## [Task directions]
The lines to repeat are those below from the one containing "This screenshot has width=760, height=2576." down to the one containing "Given: Go to Next page of results", both included; reproduce them exactly and nothing else.

## [Collected data]
::::::::::
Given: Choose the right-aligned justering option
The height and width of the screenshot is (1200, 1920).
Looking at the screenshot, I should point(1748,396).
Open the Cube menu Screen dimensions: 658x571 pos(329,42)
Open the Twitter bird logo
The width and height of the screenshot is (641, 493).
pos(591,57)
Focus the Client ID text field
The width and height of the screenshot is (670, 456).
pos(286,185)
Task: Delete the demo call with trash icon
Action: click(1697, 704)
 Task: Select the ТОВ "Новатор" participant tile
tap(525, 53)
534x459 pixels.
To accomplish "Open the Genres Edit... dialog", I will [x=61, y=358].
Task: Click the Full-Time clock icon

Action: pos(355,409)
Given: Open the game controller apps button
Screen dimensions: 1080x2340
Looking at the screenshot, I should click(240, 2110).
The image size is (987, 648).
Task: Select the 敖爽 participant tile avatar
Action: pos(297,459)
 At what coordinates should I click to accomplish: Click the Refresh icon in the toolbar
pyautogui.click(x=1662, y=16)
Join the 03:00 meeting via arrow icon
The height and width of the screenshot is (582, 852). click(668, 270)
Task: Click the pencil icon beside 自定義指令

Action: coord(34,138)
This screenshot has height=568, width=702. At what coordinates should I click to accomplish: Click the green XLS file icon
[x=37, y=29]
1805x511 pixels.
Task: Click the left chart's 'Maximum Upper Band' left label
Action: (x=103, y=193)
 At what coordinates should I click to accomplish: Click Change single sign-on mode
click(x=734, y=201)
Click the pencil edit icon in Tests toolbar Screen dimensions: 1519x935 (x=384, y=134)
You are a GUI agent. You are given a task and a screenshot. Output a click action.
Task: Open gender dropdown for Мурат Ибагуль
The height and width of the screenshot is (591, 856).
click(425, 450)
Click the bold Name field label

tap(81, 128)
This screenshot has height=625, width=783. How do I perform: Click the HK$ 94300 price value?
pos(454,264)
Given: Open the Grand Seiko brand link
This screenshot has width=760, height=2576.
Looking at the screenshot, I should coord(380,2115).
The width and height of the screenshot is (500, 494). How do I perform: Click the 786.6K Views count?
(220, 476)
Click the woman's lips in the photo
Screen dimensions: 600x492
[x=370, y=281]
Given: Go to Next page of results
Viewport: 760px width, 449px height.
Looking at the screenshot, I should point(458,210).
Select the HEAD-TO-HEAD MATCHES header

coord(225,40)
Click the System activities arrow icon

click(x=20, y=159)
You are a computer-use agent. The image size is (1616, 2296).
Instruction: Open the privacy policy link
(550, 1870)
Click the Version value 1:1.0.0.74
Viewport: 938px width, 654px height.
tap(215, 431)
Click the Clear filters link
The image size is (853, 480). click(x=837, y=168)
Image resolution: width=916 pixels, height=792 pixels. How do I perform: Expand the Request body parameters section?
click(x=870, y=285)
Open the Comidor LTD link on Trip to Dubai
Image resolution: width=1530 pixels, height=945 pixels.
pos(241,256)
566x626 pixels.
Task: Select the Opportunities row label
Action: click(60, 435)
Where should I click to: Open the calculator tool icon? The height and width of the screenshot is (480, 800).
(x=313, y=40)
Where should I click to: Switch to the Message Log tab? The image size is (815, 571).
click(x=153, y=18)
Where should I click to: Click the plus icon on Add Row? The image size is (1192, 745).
::::::::::
## [Exercise answer]
This screenshot has width=760, height=2576.
Looking at the screenshot, I should coord(380,2115).
The width and height of the screenshot is (500, 494). How do I perform: Click the 786.6K Views count?
(220, 476)
Click the woman's lips in the photo
Screen dimensions: 600x492
[x=370, y=281]
Given: Go to Next page of results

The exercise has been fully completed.